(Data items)
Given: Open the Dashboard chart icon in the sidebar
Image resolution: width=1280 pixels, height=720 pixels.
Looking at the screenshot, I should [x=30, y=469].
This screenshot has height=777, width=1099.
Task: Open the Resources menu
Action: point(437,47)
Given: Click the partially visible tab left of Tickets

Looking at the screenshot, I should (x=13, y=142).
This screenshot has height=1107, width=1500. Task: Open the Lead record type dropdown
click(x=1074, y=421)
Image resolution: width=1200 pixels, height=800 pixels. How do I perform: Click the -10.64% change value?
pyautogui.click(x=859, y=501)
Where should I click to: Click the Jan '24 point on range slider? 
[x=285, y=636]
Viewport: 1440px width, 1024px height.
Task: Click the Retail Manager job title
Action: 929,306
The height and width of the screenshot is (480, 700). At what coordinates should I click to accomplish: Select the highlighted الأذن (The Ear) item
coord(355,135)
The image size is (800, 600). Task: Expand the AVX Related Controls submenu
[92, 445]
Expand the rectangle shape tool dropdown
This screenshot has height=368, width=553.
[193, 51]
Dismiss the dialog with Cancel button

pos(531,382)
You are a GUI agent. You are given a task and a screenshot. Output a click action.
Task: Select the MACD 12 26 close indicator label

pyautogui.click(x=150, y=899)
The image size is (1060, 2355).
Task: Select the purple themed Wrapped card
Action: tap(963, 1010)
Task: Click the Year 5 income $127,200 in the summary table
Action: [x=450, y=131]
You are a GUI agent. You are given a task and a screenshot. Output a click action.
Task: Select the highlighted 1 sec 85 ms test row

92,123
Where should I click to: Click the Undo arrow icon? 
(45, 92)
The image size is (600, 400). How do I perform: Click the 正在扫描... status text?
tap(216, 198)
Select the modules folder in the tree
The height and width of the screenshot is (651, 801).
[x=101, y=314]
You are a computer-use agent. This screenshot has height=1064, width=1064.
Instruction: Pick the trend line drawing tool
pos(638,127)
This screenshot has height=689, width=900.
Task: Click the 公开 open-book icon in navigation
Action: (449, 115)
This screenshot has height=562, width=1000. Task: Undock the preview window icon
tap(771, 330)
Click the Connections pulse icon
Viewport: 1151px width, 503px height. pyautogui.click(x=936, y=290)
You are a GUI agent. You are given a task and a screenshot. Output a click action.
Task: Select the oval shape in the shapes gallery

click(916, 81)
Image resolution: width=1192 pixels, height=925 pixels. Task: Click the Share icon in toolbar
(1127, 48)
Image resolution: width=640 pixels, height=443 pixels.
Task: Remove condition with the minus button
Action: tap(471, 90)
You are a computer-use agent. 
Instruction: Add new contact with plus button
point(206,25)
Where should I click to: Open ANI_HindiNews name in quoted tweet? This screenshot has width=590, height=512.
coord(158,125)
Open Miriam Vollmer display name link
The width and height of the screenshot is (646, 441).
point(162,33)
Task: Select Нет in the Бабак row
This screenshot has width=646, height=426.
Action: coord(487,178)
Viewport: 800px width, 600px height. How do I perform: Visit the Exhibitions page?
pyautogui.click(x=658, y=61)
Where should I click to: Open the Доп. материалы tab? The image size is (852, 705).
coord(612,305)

## Required work
Only the lines with the string "computer" are wanted; pick them out of the records above and copy them.

## Answer below
You are a computer-use agent. This screenshot has height=1064, width=1064.
You are a computer-use agent. 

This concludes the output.